リールが20日、チャンピオンズリーグ(CL)決勝トーナメント1回戦で、マンチェスター・ユナイテッドをホームに迎え、0−1で敗れた。

 試合は前半、ルーニーを中心にマンUが押す展開。リールは引き気味でカウンターを狙う作戦に出た。両チーム無得点で迎えた後半11分、FWのフォベルグに代えてカバイを投入したリールがラインを上げて猛攻を仕掛け、ボールを支配。その直後、左DFタフォローのセンタリングをオデンウィンギエが頭に合わせ、ゴールネットを揺らした。しかしゴールは無効。主審はオデンウィンギエが相手DFを倒したと判断した。

 押され気味になったマンUは後半38分、ゴール前20メートルの地点でフリーキックを得ると、ボールを素早くプレース、ギグスががら空きのゴールに蹴り込んで先制した。リールは壁をつくっている最中で、GKのシルバは右ポストでまだ指示を出していた。リールの選手は、得点後のキックオフをタッチに蹴りだし、ピッチを出て第四審判に抗議、試合は混乱に陥った。スタジアムにブーイングが渦巻く中、試合は再開したものの、間もなくゲームセット。後味の悪い幕切れとなった。

 フランスのスポーツ紙「レキップ」は翌朝の一面で、フリーキック(coup franc)にかけて、「正直(franc)でないキック」との見出しを掲げ、健闘したリールの不運をクローズアップした。

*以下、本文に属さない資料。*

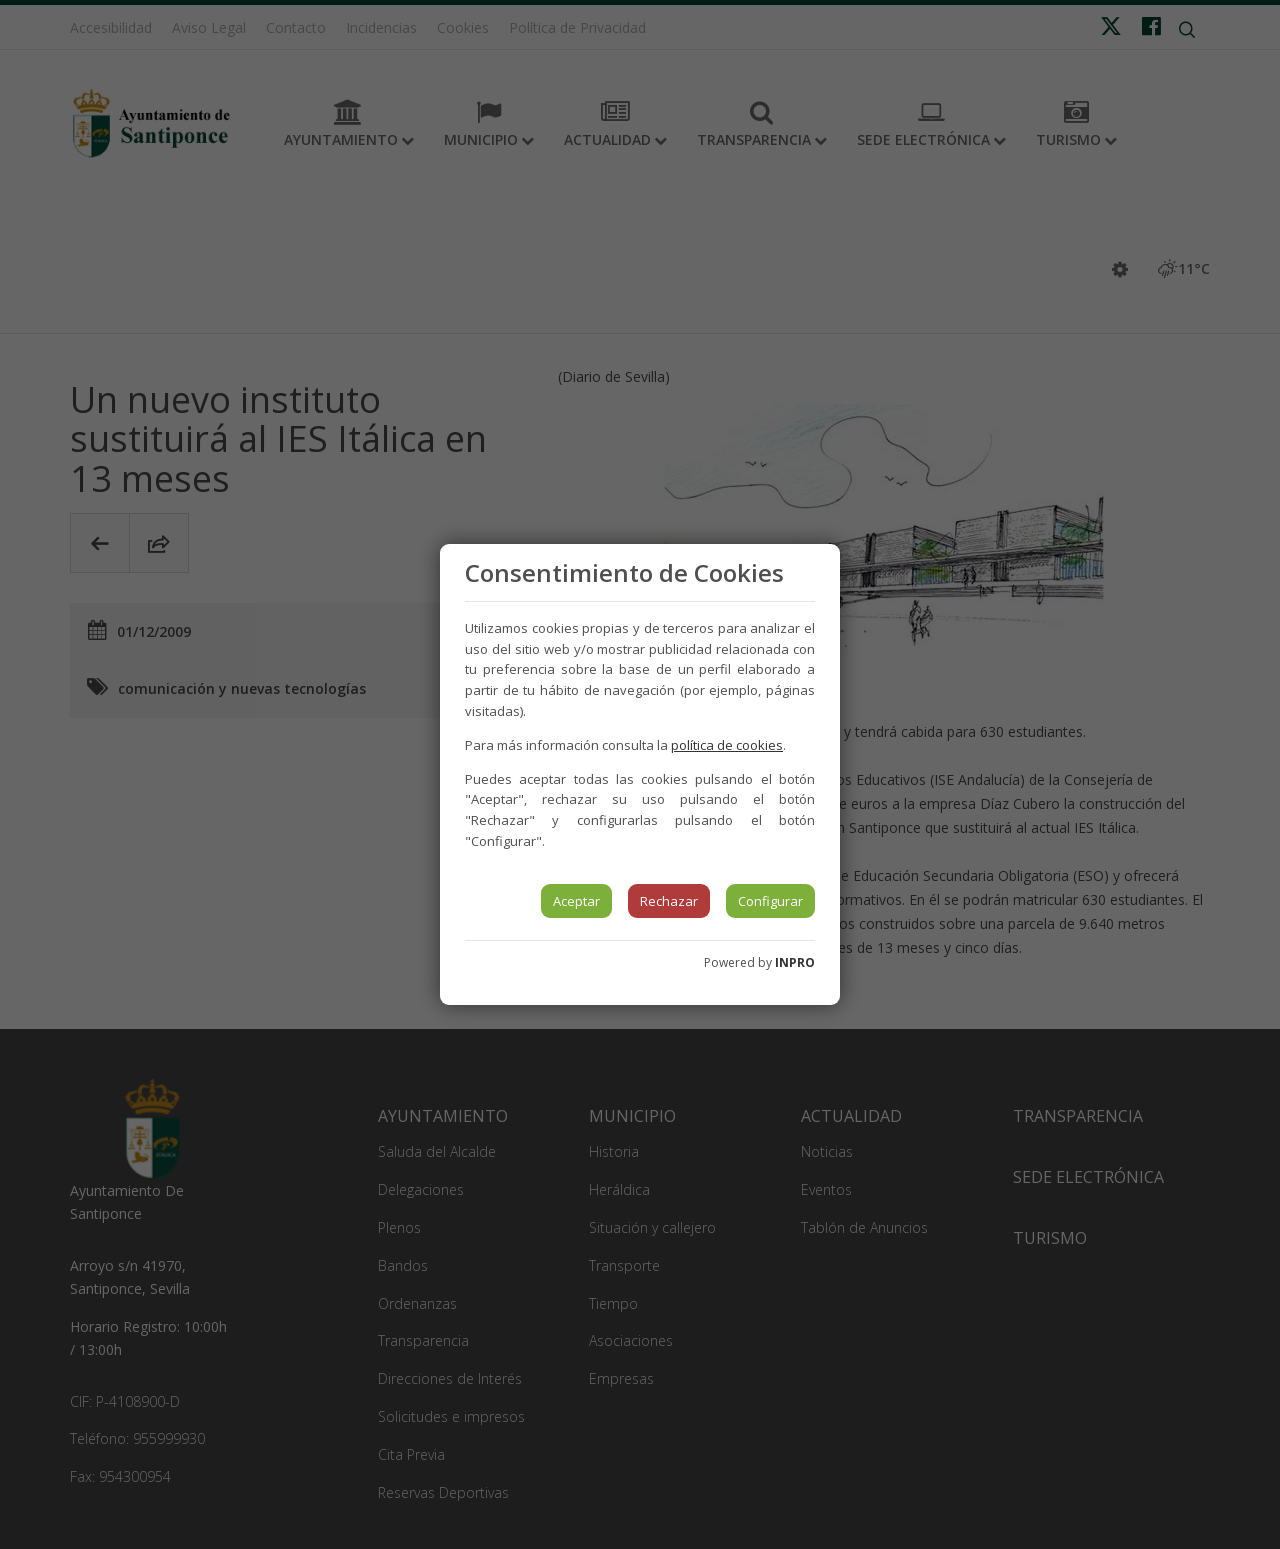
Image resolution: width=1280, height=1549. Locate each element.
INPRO (795, 962)
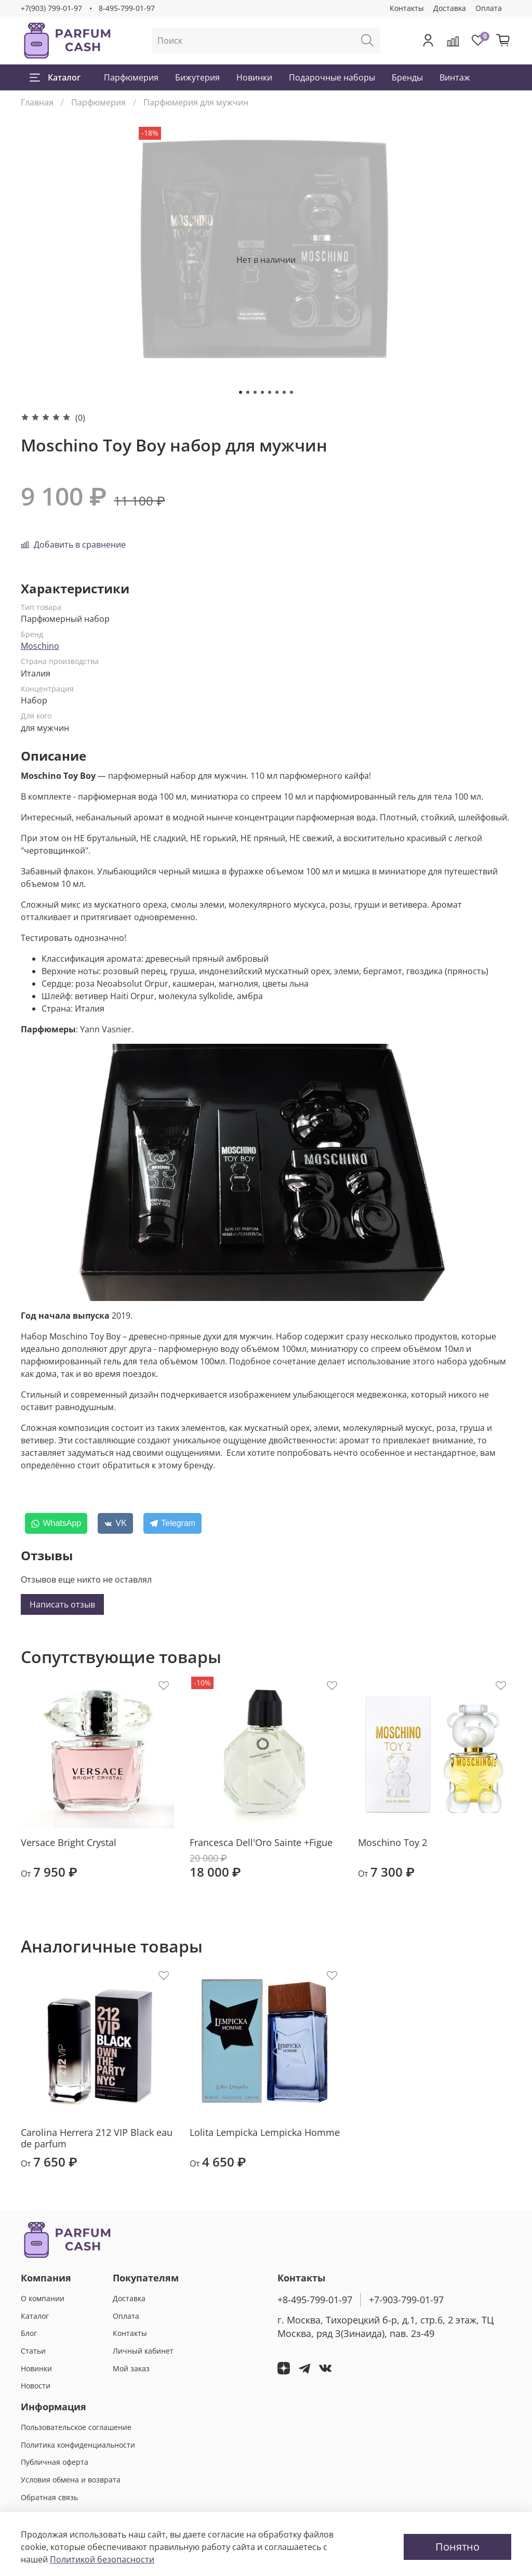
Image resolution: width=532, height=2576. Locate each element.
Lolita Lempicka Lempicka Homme (265, 2132)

 ルール上、フリーキックは主審の同意があれば、ホイッスルなしで素早くプレーしていいことになっている。プレミアリーグでは、ティエリ・アンリ(アーセナル)が過去に2回ほど相手の隙をつくフリーキックで得点している。しかしフランスでは、ゴール前のフリーキックで主審のホイッスルを待たずにプレーを再開するのが一般的でないどころか、早く蹴りすぎて警告を受ける場合すらある。